→ **WHAT YOU HAVE TO DO**: Pick out every line below that contains the string "width", and copy each one in full.

==== DATASET RECORDS

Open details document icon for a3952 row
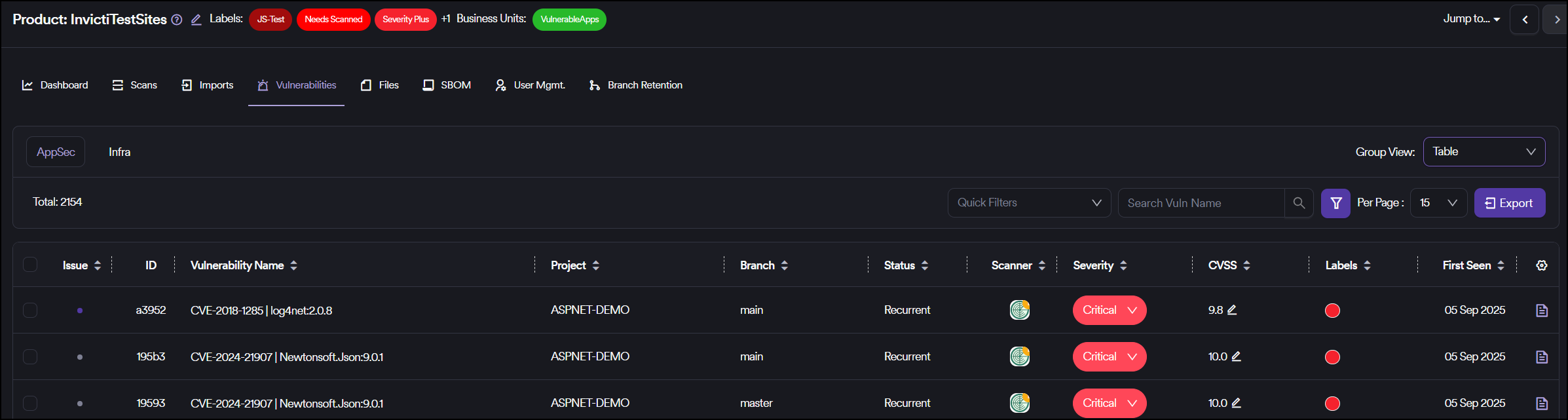 click(1542, 311)
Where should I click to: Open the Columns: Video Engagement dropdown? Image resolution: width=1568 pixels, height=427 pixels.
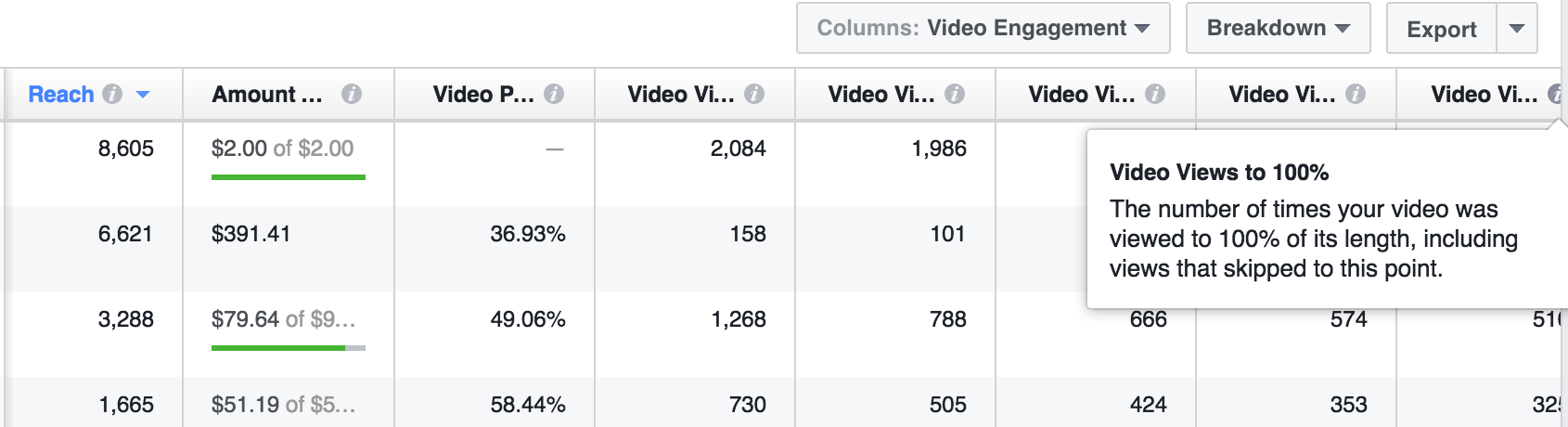tap(983, 28)
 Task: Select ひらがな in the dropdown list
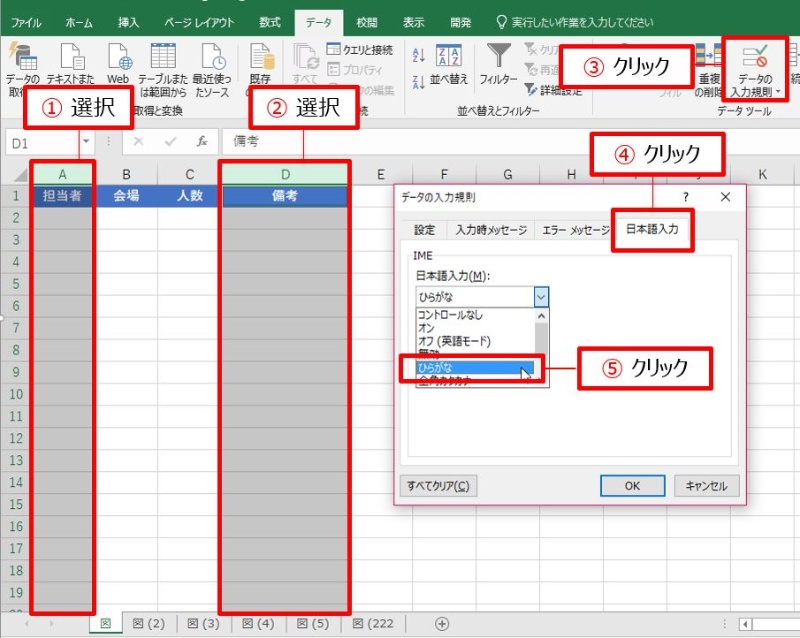click(468, 369)
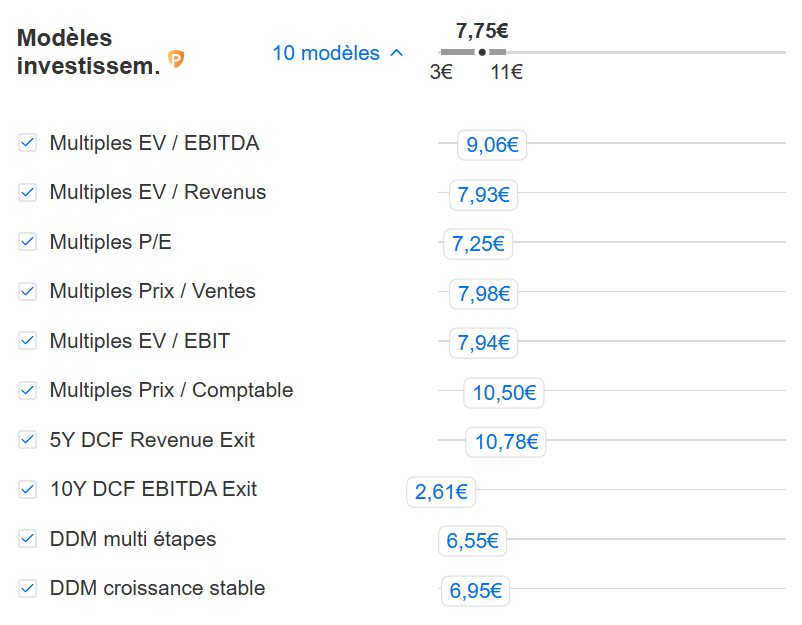802x625 pixels.
Task: Open the 9,06€ EV / EBITDA value
Action: pyautogui.click(x=492, y=145)
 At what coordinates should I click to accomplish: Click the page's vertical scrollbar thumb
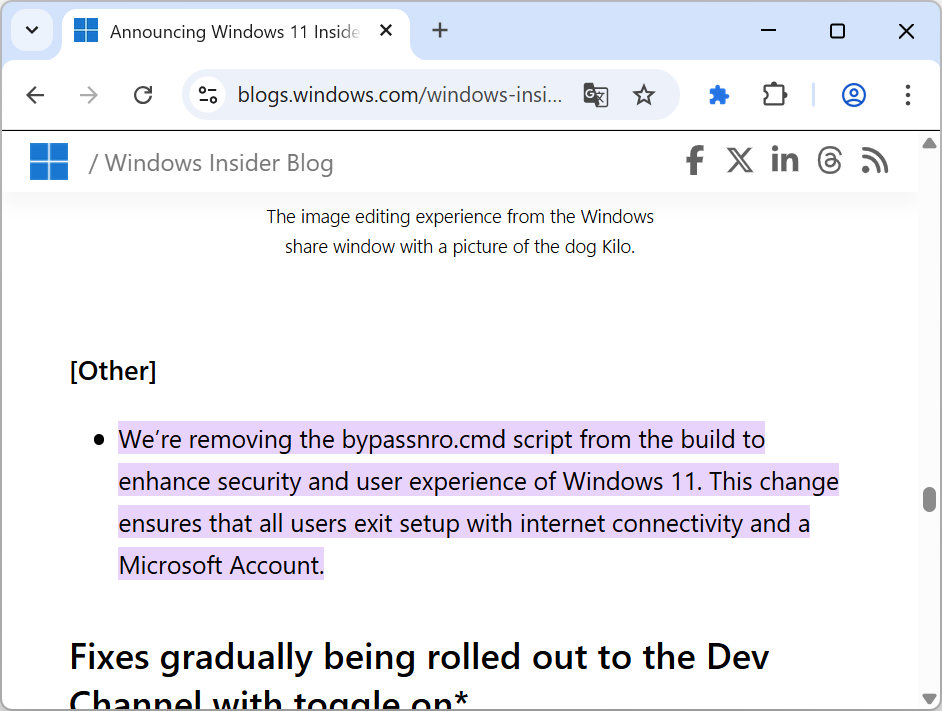929,499
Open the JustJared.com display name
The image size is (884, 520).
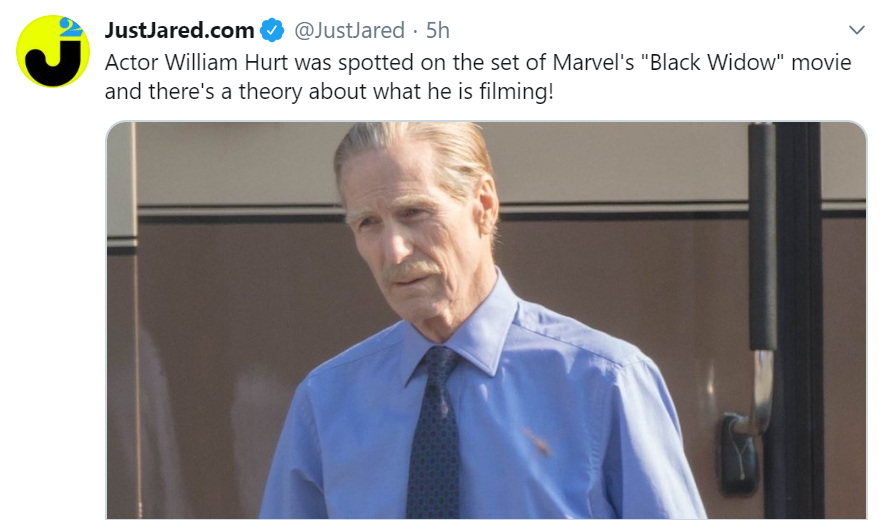178,31
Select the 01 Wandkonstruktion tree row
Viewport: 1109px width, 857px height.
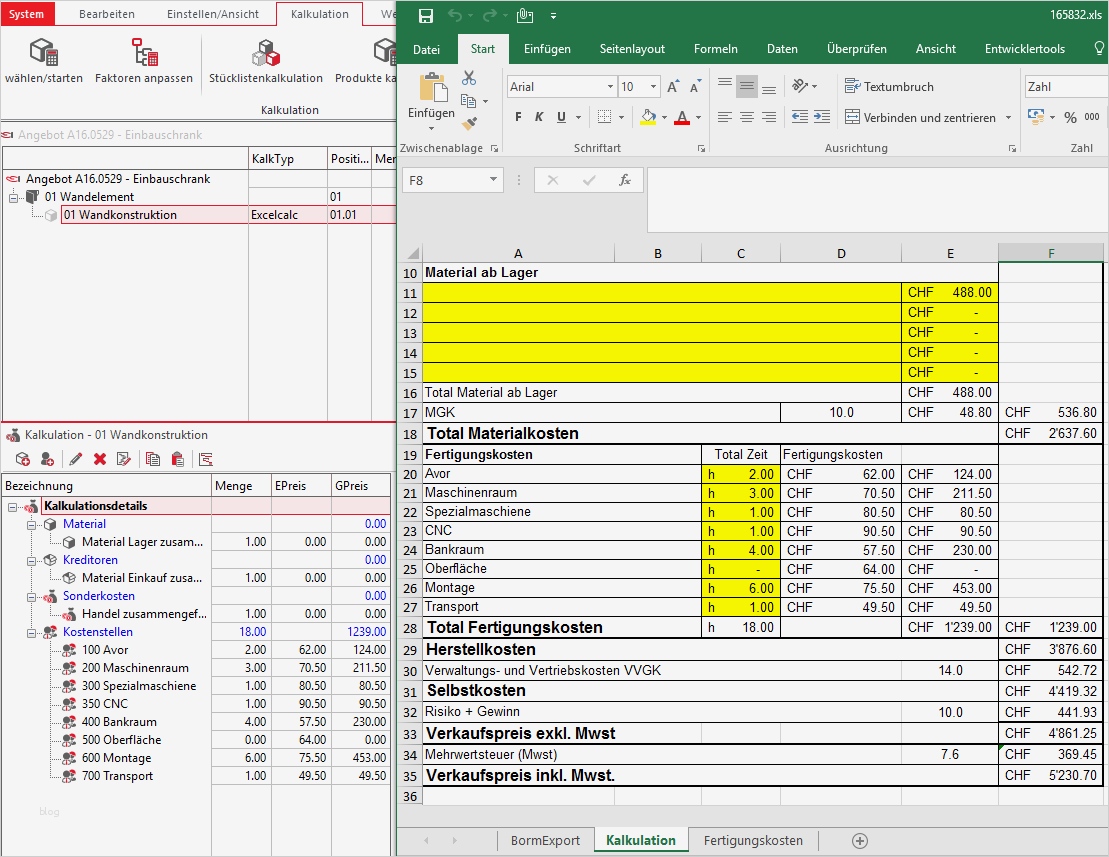tap(120, 215)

========

→ **FINISHED EXERCISE**:
Where should I click to: Open the Columns: Video Engagement dropdown? Image resolution: width=1568 pixels, height=427 pixels.
Viewport: 1109px width, 857px height.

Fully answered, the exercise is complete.